(Entries on locating words and elements)
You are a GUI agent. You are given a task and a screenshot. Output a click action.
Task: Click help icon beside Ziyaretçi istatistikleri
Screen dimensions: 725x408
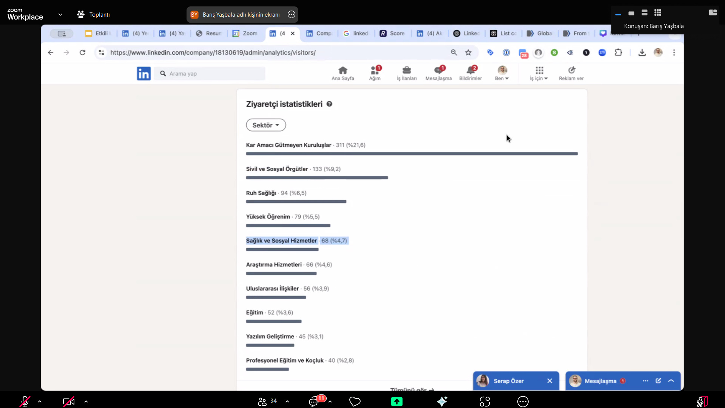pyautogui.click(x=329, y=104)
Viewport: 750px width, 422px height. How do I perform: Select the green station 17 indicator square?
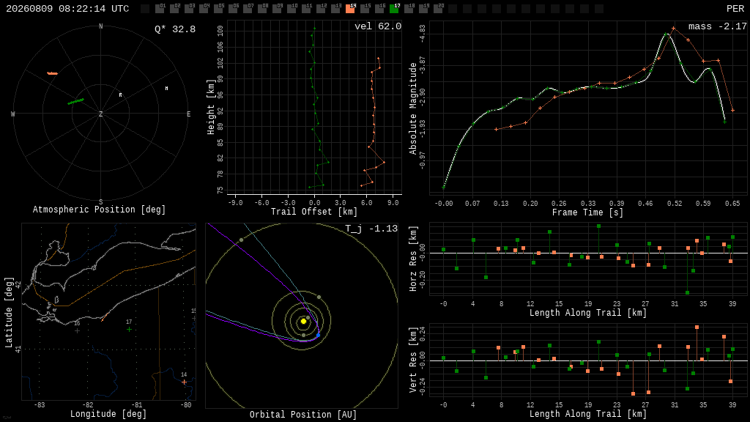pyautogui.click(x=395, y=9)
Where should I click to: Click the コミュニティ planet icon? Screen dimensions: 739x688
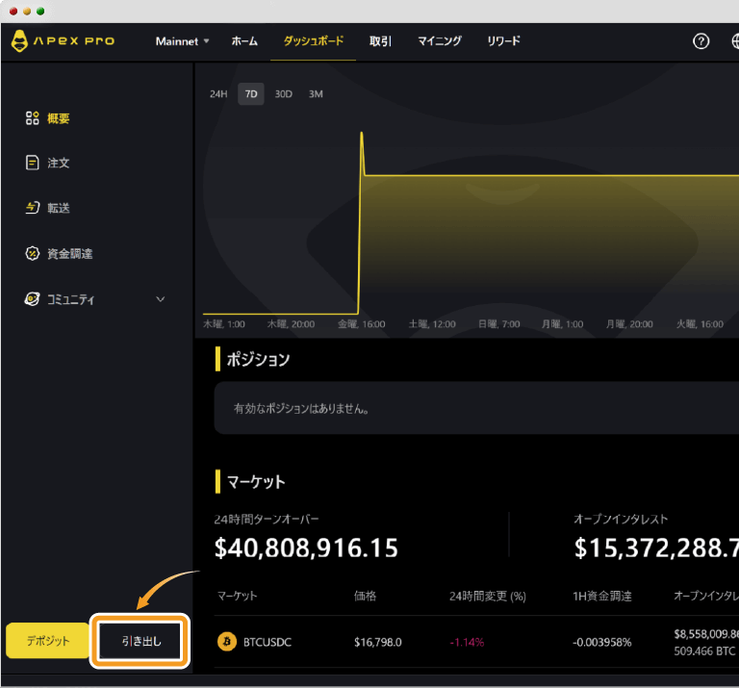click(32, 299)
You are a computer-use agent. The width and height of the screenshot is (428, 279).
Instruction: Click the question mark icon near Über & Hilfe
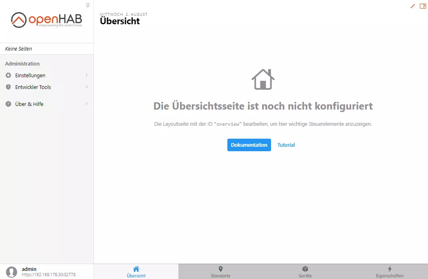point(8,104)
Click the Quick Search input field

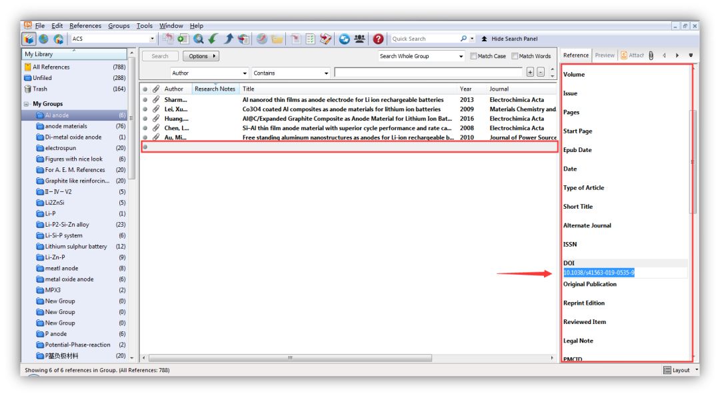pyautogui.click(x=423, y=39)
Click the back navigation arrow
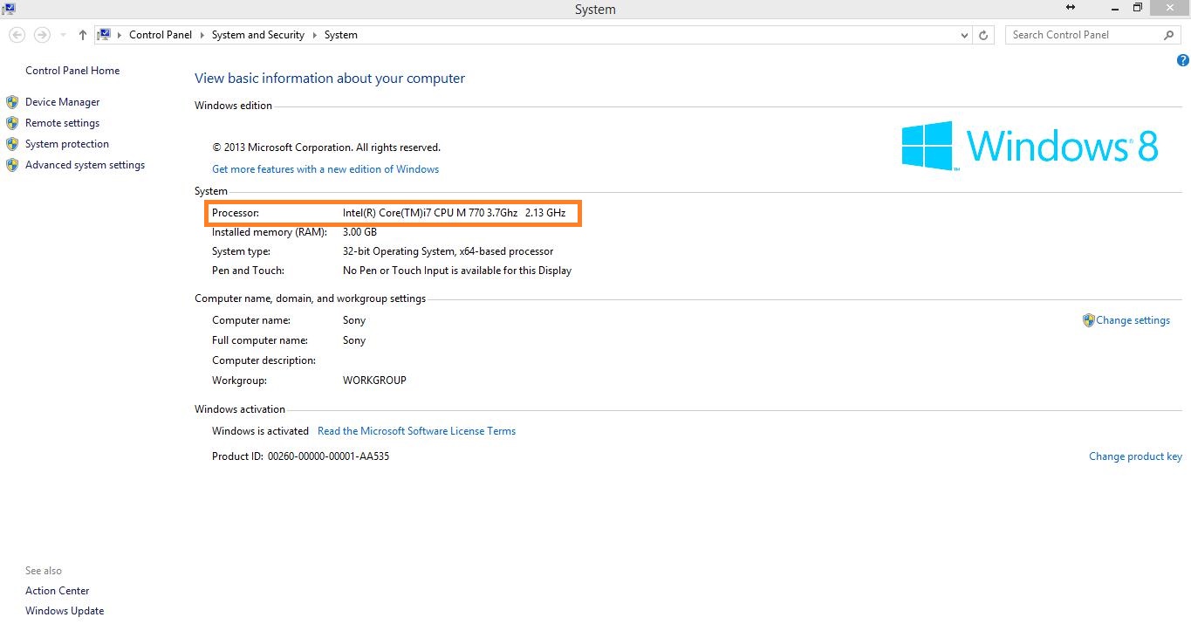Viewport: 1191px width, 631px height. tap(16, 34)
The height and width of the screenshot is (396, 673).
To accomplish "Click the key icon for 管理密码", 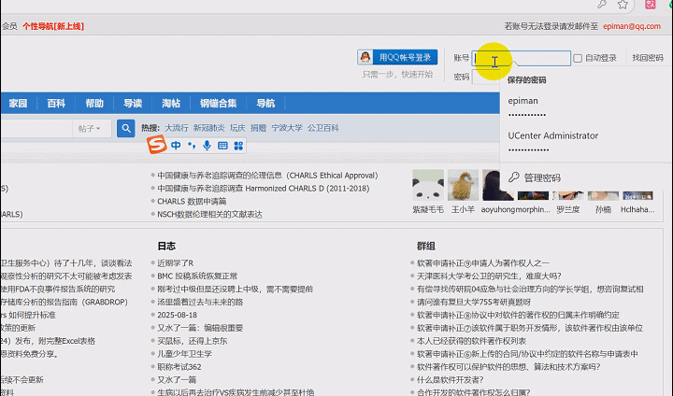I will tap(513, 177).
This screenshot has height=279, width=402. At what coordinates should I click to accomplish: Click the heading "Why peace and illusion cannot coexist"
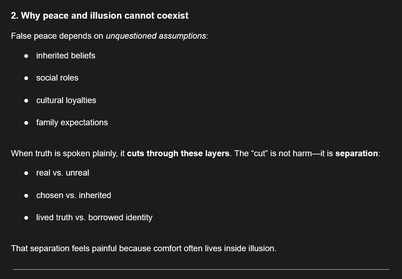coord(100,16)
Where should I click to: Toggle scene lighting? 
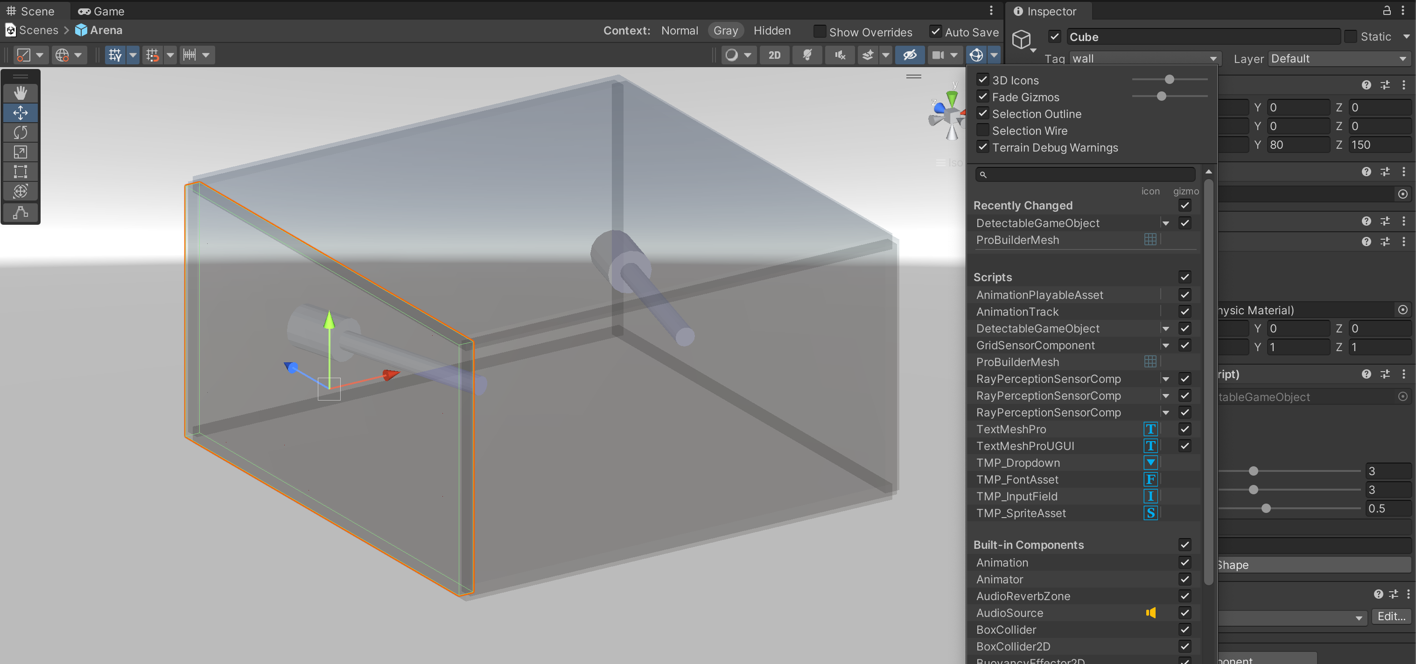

[Objective] Please copy out the material verbatim, starting at the line that contains "This screenshot has" and continuing through the end of the material, with the pictures left out.

[Expected output]
This screenshot has height=279, width=402. At what coordinates should I click to accomplish: Click the heading "Why peace and illusion cannot coexist"
coord(100,16)
Where should I click to: Toggle scene lighting? 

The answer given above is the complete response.